The article quotes an RBC Dominion Securities bank analyst, Darko Mihelic, saying “dividend reductions are “very unlikely,” given the banks’ financial strength.”

This analyst says that Canadian banks enjoy a Common Equity Tier 1 (CET1) capital ratio of 11.5 percent, above the minimum. “This indicates that the banks are in a strong position to absorb credit losses and ride out the crisis.” Banks would have to incur losses of $130 billion before CET1 would breach 8 percent, and that amount (of losses) is “almost unfathomable”.

In June 2019 I spoke to a large group of Canadian bankers in Toronto. I cited a note written by Bank of Canada economists, titled “Assessing the Resilience of the Canadian Banking System”.

The BOC suggested that banks would have to cancel their dividends in a severe recession, if capital levels dipped below 8 percent, after estimated losses of $115 billion in consumer and business loans.

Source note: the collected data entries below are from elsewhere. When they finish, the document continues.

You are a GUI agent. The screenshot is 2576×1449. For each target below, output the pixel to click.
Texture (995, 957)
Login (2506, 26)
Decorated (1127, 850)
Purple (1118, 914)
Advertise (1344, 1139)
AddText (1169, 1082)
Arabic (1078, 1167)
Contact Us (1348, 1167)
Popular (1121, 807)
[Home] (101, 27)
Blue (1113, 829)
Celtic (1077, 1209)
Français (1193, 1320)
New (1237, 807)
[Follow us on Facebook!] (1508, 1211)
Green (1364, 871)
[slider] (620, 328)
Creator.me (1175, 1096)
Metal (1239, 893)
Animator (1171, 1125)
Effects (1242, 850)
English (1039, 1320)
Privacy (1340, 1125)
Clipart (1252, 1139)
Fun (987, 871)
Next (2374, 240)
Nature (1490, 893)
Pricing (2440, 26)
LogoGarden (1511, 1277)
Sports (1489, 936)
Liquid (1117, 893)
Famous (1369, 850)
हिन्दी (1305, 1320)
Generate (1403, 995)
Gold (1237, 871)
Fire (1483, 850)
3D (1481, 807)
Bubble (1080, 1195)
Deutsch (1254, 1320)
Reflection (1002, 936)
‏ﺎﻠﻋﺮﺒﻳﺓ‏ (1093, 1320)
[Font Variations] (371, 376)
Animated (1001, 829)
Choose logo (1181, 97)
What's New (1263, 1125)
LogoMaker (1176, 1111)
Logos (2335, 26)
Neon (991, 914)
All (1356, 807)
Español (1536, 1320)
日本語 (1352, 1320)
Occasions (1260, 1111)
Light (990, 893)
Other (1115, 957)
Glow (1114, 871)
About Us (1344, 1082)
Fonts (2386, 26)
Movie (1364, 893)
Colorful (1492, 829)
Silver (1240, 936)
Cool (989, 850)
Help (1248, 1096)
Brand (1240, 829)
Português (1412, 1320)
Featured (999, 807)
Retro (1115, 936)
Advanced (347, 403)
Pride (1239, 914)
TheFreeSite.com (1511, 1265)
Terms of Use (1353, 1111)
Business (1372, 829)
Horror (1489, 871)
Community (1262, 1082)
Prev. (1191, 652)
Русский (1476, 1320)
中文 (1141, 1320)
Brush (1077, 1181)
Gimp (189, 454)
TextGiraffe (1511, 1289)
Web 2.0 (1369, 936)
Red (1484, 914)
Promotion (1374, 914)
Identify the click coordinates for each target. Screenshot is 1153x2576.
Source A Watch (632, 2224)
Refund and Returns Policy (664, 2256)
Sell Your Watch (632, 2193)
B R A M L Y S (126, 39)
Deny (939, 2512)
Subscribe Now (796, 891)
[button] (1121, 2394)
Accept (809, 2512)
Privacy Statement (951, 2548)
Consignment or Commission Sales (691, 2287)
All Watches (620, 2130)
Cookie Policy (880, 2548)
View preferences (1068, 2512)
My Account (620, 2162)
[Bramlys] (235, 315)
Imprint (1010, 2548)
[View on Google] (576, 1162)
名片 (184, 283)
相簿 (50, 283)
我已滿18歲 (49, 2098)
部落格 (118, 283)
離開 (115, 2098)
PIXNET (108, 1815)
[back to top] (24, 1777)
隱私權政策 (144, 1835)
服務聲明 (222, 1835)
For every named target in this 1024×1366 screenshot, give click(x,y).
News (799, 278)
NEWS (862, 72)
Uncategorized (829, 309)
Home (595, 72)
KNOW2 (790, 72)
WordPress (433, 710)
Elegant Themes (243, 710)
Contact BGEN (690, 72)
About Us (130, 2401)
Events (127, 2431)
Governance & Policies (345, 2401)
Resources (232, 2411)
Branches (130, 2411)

The BOC stress test assumptions:

  • CET1 capital was 12 percent before the recession starts
  • Decline in real GDP peak-to-trough 8.2 percent
  • Recession duration 7 quarters
  • Unemployment increase trough-to-peak 6.4 percent
  • Peak unemployment 12.6 percent
  • House price correction peak-to-trough -40.9 percent

The paper concluded that bank losses would total $116 billion, representing about 4 percent of loan balances. With capital levels starting at 12 percent, higher than today’s level, CET1 would fall below 8 percent in about one year after the recession starts.

Dividends would be automatically restricted by regulators once that capital level is breached. Earnings would have to replenish the capital before regulators allow dividend payments to resume, which could take another year or two.

Before investors say “I can live with that” they might want to read the report’s fine print. BOC staff assume that most of the losses come from business and consumer credit loans, and mortgage losses are minimal as borrowers continue to make mortgage payments, even with a 40 percent decline in house prices. This is nothing short of delusional since, in Canada, personal bankruptcy wipes out all debt.

Canadians should expect that the recession started in late 2019 and will set records for severity and loan defaults.

During the week of March 16-22 almost one million Canadians applied for EI.

Banks will see losses well beyond what is contemplated by the stress test, and many borrowers will fail to make their payments.

Traditional safe-haven investments, especially those in the business of lending to households, will perform poorly in this unprecedented situation.